TorsionNet: A Reinforcement Learning Approach to Sequential Conformer Search

Authors: Tarun Gogineni, Ziping Xu, Exequiel Punzalan, Runxuan Jiang, Joshua Kammeraad, Ambuj Tewari, Paul Zimmerman

NeurIPS 2020 | Conference PDF | Archive PDF | Plain Text | LLM Run Details

Reproducibility Variable Result LLM Response
Research Type Experimental Our experimental results show that Torsion Net outperforms the highest scoring chemoinformatics method by 4x on large branched alkanes, and by several orders of magnitude on the previously unexplored biopolymer lignin, with applications in renewable energy.
Researcher Affiliation Academia 1Department of EECS, University of Michigan 2Department of Statistics, University of Michigan 3Department of Chemistry, University of Michigan {tgog,zipingxu,epunzal,runxuanj,joshkamm,tewaria,paulzim}@umich.edu
Pseudocode Yes Our doubling curriculum trains on set Xt = X 1:2t 1 J , by randomly sampling a molecule x from Xt as the context on round t. The end of a round is marked by the achievement of desired performance. The design of doubling curriculum is to balance learning and forgetting as we always have a 1/2 probability to sample molecules in the earlier rounds (see Algorithm 1 in the appendix).

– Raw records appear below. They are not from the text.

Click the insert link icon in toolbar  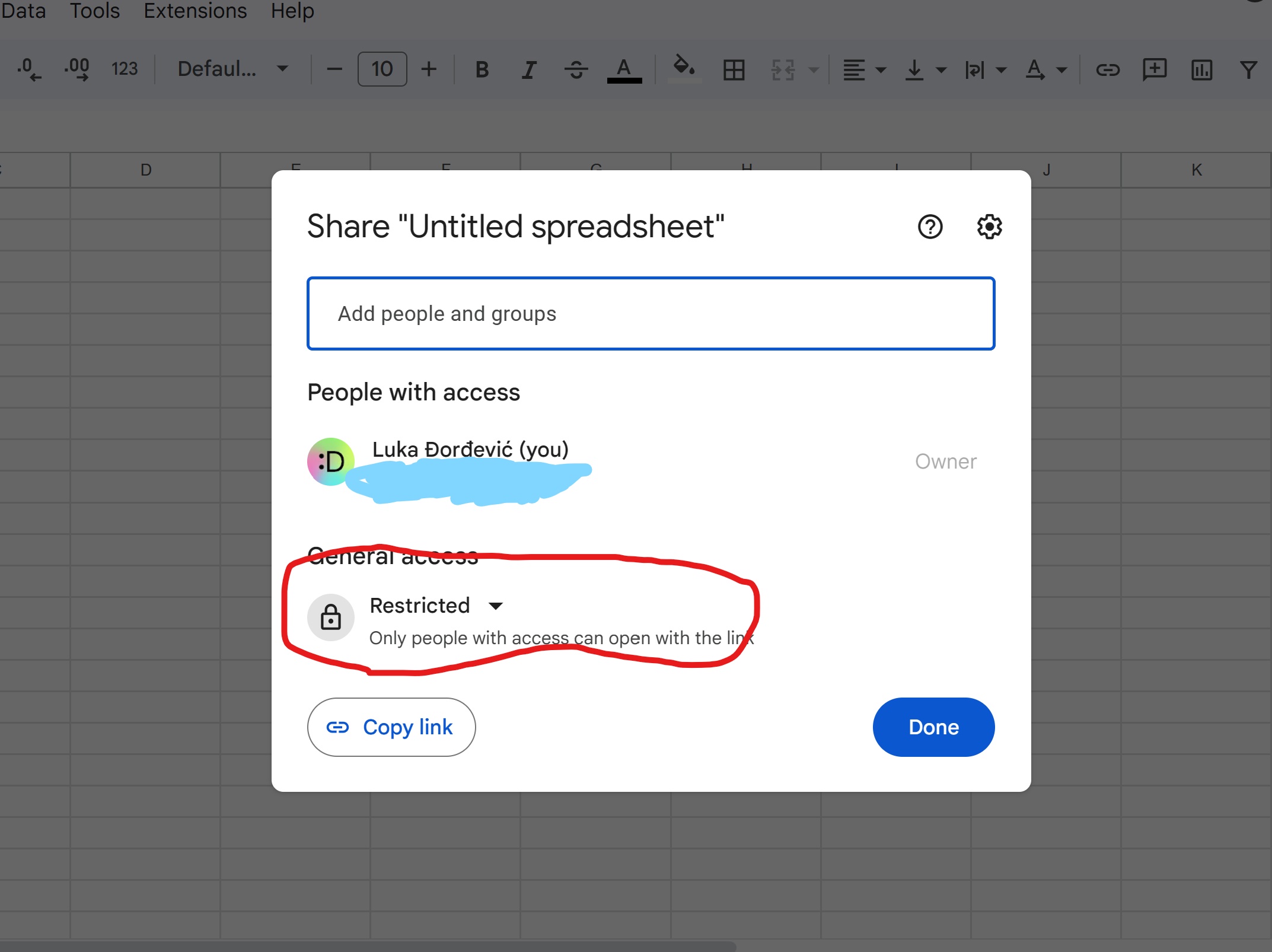[1107, 69]
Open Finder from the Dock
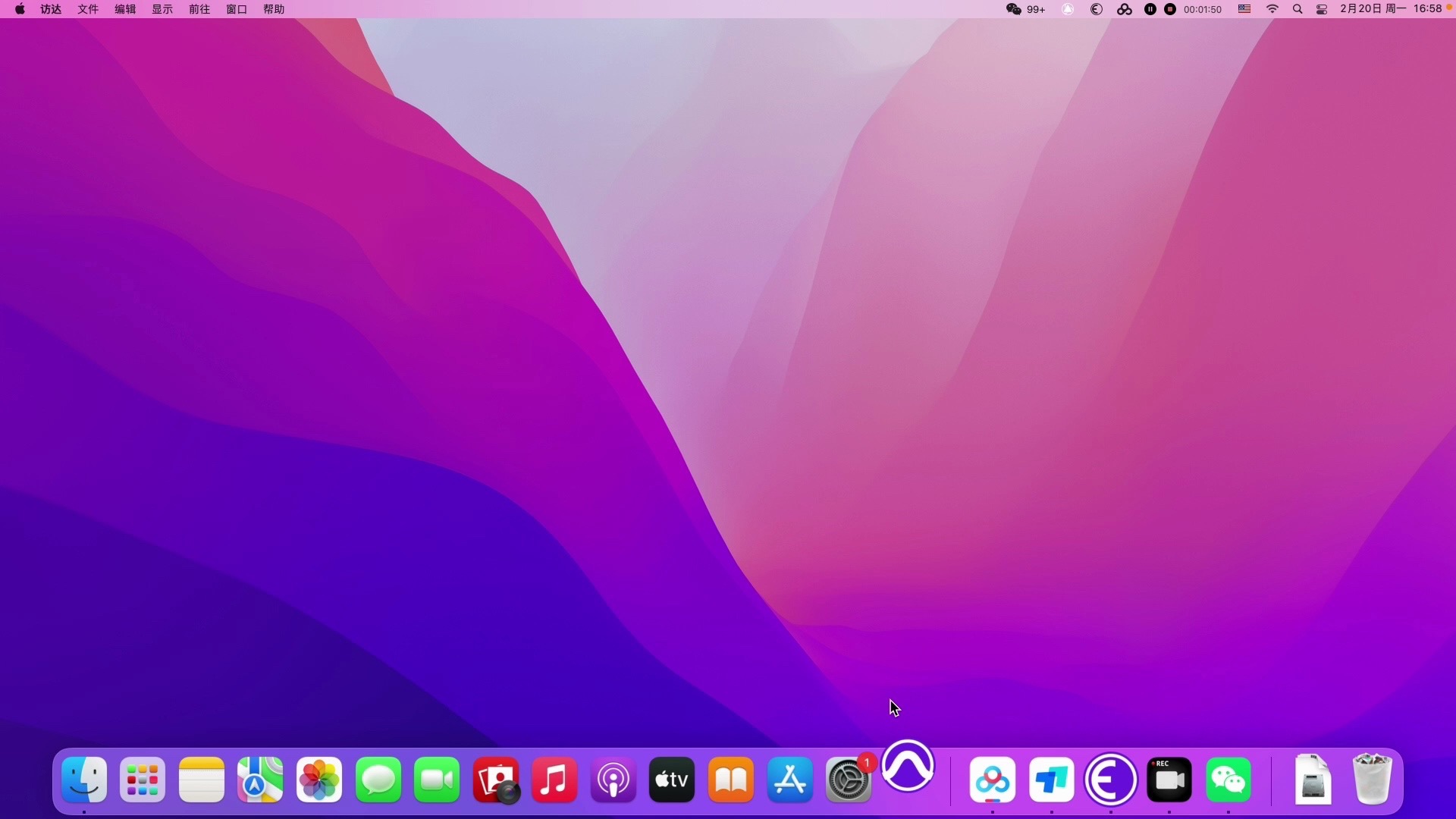Viewport: 1456px width, 819px height. pos(83,780)
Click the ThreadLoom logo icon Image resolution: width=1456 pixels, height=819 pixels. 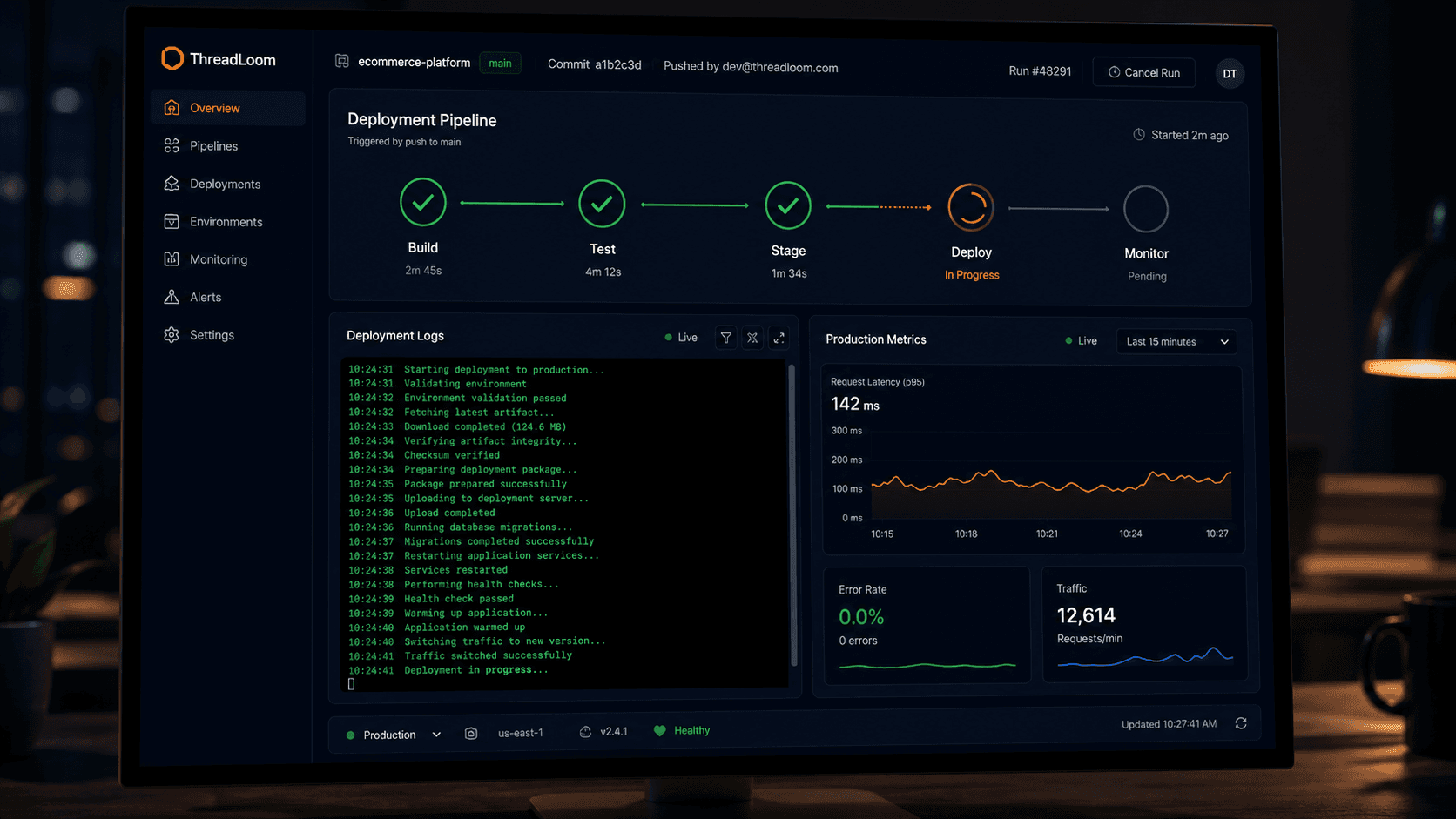click(172, 58)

Open Source Code Yes Our code is available at https://github.com/tarungog/torsionnet_paper_version.
Open Datasets No The paper describes generating its own datasets for branched alkanes ('We created a script to randomly generate molecular graphs of branched alkanes') and lignin ('We adapted a method to generate instances of the biopolymer family of lignins [31]'), but does not provide concrete access information (e.g., a direct download link, DOI, or repository) for the specific dataset instances used in their experiments. While it references the method for lignin generation, it does not provide the generated data itself.

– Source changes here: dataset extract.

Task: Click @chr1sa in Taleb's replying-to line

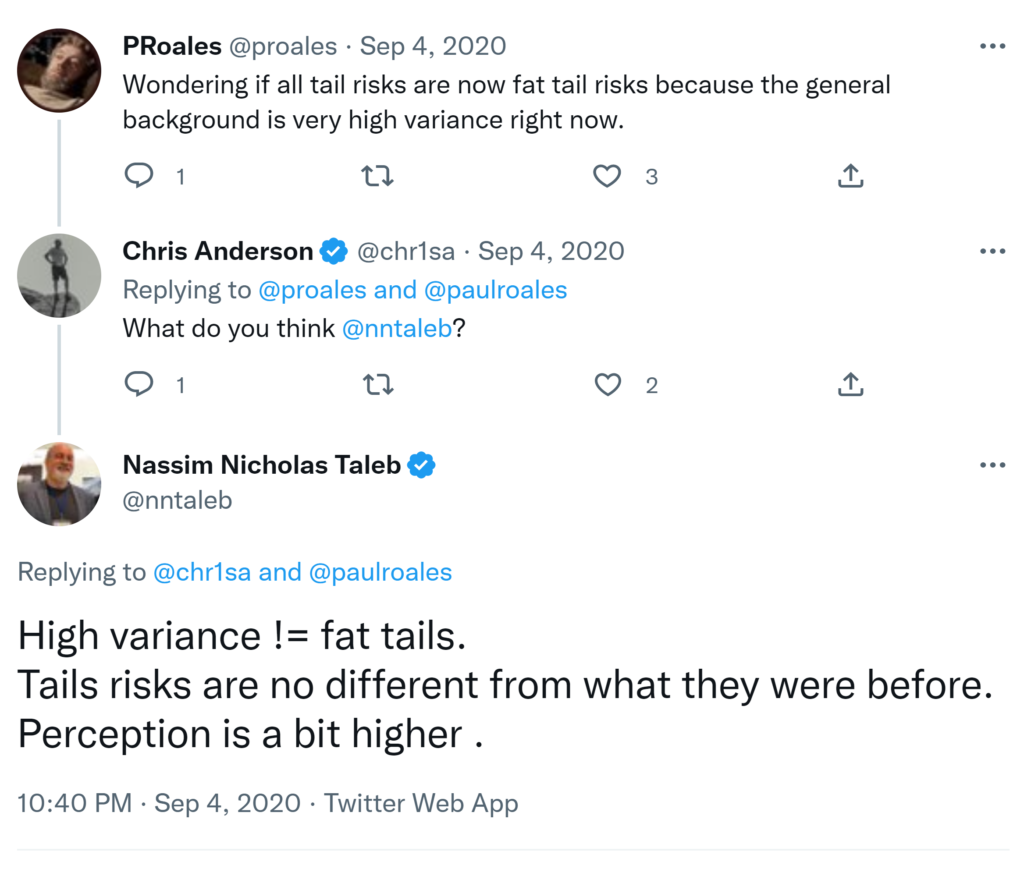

Dataset Splits No The paper states: 'The validation environment consists of a single 10 torsion alkane unseen at train time.' and 'The validation and test molecules are each unique 8-lignins.' While it identifies the molecules used for validation, it does not provide specific split percentages or sample counts for the overall dataset partitioning.
Hardware Specification No The paper mentions 'All methods are run on CPU at test time' but does not specify any particular CPU models, GPU models, memory, or other hardware specifications used for experiments (either training or testing).
Software Dependencies No The paper mentions using 'Open AI Gym framework', 'RDKit', 'classical force field MMFF94', and a 'modular deep RL framework [42]' (which implies PyTorch), but it does not provide specific version numbers for any of these software dependencies.
Experiment Setup Yes We train the model using a fixed episodic length K, which is chosen on a per environment basis based on number of torsions of the target molecule(s). All molecules use sampling horizon K = 200. The Gibbs score reward for the lignin environment features high variance across several orders of magnitude, even at very high temperatures (τ = 2000K)... Initial conformers for alkane environments are sampled from RDKit, and the distance threshold m is set to 0.05 TFD. Initial conformers for lignin environments are sampled from Open Babel, and the distance threshold m is set to 0.15 TFD.